• [Consigne A]:
Répondez à ces questions sur l'extrait :
(i) Selon Camille Robert, que faut-il faire du problème pour le régler ?
(ii) Qu'est-ce qui agit comme baume et armure de protection pour les professionnelles ?
(iii) Que propose Mme Robert pour atténuer les récriminations liées à la peur de l'échec ?
• [Consigne B]: Dans le listing, reprenez la partie qui commence par la ligne contenant « This screenshot has height=409, width=640. » et se termine par celle contenant « pos(680,285) », en substituant « Goal » à « Given » sans rien changer d'autre. Ne donnez que ces lignes.

Ce sentiment d’exclusion pousse les femmes à croire qu’elles doivent « prouver leur compétence constamment pour mériter leur place », note-t-elle.

« La majorité se décharge de sa responsabilité pour reproduire le système dont elle a profité vers les groupes qui ont historiquement été défavorisés et en leur assignant à eux un fardeau disproportionné de la transformation. » – Hélène Lee-Gosselin

Vers l’égalité de confiance

Selon Camille Robert, le problème doit être nommé pour le régler. Elle croit que de connaître les rouages du syndrome de l’imposteur chez les femmes permet à celles-ci de s’outiller pour se défaire du sentiment d’inadéquation.

Le réseau de soutien (la famille, les amis, les collègues...) agit comme véritable baume et armure de protection pour les professionnelles, qui retrouvent, dans ces relations, un miroir plus authentique de leur véritable valeur.

Mme Lee-Gosselin ajoute que des évaluations de rendement adéquates, une réceptivité des gestionnaires aux employés et un souci de développement des talents et des compétences assurent un environnement de travail plus adapté aux défis des femmes professionnelles.

La peur de l’échec, symptôme du syndrome de l’imposteur, pousse les femmes à juger sévèrement leur insuccès. Pour atténuer ces récriminations, Mme Robert propose de dédramatiser les refus et les échecs qui viennent nécessairement avec le milieu universitaire et professionnel.

• [Données fournies]:
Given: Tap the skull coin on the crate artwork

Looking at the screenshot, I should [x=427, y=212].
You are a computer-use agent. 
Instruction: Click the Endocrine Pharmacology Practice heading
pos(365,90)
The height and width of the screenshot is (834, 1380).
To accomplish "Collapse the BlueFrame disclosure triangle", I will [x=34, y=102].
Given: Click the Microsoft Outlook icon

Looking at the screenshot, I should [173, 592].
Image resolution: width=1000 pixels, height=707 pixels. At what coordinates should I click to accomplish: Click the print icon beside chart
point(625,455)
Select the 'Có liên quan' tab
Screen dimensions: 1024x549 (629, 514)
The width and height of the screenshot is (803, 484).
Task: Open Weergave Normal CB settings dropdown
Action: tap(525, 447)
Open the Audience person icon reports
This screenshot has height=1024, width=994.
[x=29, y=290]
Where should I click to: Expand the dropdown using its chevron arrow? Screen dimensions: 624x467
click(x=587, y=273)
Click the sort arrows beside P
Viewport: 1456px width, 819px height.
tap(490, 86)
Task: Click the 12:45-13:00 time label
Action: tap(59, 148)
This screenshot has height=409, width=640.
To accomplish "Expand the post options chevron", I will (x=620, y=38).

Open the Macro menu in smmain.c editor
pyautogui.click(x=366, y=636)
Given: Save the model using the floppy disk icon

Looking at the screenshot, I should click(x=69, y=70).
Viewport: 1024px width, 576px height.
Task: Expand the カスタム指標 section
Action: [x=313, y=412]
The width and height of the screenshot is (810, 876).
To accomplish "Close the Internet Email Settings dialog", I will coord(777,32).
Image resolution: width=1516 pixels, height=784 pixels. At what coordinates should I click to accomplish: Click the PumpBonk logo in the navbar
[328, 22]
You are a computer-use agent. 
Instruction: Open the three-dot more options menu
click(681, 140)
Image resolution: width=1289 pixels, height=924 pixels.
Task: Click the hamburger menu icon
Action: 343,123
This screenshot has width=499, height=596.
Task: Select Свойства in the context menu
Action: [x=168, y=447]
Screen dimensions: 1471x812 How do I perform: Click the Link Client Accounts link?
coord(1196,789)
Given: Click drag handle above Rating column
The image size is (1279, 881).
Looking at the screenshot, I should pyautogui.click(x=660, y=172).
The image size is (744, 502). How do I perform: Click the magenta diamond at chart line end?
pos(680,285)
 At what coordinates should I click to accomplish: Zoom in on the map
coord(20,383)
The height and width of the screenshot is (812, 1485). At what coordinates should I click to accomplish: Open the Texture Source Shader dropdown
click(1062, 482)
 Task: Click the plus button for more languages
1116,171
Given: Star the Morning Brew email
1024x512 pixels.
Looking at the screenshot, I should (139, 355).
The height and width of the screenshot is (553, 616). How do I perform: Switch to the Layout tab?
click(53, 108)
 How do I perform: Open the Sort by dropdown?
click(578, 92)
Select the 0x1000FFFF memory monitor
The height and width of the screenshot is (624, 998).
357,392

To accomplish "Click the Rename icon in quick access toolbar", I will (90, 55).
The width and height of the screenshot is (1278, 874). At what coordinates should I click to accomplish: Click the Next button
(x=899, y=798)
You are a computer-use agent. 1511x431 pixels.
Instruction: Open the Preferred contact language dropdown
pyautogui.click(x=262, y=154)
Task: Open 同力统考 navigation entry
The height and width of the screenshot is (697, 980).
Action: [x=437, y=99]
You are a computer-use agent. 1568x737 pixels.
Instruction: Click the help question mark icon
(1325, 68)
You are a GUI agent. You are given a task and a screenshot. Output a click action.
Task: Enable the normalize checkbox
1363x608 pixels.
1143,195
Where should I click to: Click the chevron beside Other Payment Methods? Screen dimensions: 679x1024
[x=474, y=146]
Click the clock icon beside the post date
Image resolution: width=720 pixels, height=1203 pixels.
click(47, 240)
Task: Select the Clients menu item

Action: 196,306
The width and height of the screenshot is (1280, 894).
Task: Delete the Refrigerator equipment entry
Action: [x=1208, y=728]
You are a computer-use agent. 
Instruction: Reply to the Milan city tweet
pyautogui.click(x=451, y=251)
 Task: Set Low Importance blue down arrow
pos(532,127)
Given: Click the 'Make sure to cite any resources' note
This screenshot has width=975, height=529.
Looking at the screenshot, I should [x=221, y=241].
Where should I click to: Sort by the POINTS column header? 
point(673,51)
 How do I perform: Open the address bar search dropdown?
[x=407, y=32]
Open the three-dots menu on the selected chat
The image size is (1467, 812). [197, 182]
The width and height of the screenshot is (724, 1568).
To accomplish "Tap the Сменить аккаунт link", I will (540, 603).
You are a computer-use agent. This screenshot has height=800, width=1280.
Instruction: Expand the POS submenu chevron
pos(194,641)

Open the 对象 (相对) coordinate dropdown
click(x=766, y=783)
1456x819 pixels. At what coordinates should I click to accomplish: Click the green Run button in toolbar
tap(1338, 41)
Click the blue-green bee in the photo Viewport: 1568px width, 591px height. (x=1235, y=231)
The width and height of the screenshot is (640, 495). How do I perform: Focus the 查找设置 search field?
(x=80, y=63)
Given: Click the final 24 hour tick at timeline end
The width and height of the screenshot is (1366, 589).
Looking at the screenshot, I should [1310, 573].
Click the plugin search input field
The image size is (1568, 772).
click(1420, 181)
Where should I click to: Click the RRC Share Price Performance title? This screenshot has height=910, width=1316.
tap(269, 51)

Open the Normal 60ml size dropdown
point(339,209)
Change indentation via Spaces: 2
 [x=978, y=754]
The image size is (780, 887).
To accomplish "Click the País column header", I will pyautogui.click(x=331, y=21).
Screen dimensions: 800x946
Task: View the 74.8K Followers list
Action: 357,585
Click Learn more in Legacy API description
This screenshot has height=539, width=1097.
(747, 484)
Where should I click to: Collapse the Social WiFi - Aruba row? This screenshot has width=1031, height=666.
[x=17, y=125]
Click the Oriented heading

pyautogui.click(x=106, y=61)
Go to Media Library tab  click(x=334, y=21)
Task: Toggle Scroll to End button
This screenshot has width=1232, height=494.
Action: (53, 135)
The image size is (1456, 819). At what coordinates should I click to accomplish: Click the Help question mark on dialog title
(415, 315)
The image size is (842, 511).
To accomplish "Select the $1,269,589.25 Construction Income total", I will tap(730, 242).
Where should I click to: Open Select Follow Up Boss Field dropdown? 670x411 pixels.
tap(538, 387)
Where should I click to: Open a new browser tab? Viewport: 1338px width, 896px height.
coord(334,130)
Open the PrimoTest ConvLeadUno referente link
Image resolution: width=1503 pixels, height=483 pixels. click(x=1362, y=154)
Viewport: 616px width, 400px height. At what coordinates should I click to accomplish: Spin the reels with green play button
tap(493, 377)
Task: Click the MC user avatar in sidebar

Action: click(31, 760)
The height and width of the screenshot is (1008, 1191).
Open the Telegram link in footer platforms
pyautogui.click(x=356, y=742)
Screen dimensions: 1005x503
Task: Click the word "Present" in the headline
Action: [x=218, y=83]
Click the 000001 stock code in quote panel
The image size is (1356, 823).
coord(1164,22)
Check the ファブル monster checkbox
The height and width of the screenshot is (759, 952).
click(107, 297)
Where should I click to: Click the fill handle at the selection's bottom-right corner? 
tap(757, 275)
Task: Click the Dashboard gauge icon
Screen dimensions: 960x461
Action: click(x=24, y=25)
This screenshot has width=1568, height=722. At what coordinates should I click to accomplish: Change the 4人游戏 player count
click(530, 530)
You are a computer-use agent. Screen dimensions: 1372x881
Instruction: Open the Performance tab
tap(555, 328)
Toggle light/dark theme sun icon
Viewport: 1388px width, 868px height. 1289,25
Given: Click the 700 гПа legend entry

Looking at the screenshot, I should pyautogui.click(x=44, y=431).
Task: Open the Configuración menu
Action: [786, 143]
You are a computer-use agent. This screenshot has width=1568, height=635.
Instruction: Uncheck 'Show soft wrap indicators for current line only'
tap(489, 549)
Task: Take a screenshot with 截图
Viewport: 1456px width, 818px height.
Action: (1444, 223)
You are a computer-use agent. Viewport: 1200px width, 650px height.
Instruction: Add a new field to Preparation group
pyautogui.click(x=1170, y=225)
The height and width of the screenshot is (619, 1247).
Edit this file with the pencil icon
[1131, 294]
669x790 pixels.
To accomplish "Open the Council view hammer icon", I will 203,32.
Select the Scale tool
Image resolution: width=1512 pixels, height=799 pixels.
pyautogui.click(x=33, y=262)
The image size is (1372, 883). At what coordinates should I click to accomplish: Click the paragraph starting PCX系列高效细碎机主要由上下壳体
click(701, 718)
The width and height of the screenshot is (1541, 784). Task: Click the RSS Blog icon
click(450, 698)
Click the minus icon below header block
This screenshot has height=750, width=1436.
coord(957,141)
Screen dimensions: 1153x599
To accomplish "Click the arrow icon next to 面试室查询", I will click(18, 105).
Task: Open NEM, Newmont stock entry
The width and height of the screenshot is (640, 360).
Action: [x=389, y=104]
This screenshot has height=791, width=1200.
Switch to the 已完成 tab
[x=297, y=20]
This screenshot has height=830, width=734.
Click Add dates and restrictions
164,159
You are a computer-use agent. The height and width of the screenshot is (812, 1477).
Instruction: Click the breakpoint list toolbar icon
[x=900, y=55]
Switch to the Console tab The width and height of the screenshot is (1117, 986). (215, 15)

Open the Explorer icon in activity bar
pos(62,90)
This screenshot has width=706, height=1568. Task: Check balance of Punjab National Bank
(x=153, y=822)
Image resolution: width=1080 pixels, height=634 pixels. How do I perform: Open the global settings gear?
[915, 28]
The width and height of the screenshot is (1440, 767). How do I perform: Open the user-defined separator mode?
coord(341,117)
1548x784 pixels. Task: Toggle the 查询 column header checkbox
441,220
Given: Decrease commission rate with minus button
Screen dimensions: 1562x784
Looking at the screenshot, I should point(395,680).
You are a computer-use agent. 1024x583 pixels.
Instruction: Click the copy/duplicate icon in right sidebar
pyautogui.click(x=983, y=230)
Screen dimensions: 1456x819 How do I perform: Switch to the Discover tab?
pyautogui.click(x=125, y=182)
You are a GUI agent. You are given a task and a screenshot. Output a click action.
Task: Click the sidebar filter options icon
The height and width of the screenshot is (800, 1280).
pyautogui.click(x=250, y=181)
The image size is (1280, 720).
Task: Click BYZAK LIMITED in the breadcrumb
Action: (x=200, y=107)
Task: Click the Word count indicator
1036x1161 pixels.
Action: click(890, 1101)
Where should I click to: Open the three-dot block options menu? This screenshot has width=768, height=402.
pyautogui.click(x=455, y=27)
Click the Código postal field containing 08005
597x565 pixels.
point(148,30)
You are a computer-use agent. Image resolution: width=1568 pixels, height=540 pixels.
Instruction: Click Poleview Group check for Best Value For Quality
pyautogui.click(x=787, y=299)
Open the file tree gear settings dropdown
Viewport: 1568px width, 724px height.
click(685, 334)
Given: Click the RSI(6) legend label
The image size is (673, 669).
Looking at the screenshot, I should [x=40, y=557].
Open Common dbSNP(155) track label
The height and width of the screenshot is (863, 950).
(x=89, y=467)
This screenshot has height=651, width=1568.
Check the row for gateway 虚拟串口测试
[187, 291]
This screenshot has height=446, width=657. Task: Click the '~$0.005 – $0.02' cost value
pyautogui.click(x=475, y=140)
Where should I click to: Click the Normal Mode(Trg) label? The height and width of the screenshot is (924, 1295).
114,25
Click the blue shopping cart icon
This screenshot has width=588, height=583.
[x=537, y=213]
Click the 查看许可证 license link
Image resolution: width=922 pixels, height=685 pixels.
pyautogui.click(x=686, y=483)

• [Résultat attendu A]:
(i) Il faut le nommer.
(ii) Le réseau de soutien (la famille, les amis, les collègues...).
(iii) Dédramatiser les refus et les échecs qui viennent nécessairement avec le milieu universitaire et professionnel.

• [Résultat attendu B]:
This screenshot has height=409, width=640.
To accomplish "Expand the post options chevron", I will (x=620, y=38).

Open the Macro menu in smmain.c editor
pyautogui.click(x=366, y=636)
Goal: Save the model using the floppy disk icon

Looking at the screenshot, I should click(x=69, y=70).
Viewport: 1024px width, 576px height.
Task: Expand the カスタム指標 section
Action: [x=313, y=412]
The width and height of the screenshot is (810, 876).
To accomplish "Close the Internet Email Settings dialog", I will coord(777,32).
Image resolution: width=1516 pixels, height=784 pixels. At what coordinates should I click to accomplish: Click the PumpBonk logo in the navbar
[328, 22]
You are a computer-use agent. 
Instruction: Open the three-dot more options menu
click(681, 140)
Image resolution: width=1289 pixels, height=924 pixels.
Task: Click the hamburger menu icon
Action: 343,123
This screenshot has width=499, height=596.
Task: Select Свойства in the context menu
Action: [x=168, y=447]
Screen dimensions: 1471x812 How do I perform: Click the Link Client Accounts link?
coord(1196,789)
Goal: Click drag handle above Rating column
The image size is (1279, 881).
Looking at the screenshot, I should pyautogui.click(x=660, y=172).
The image size is (744, 502). How do I perform: Click the magenta diamond at chart line end?
pos(680,285)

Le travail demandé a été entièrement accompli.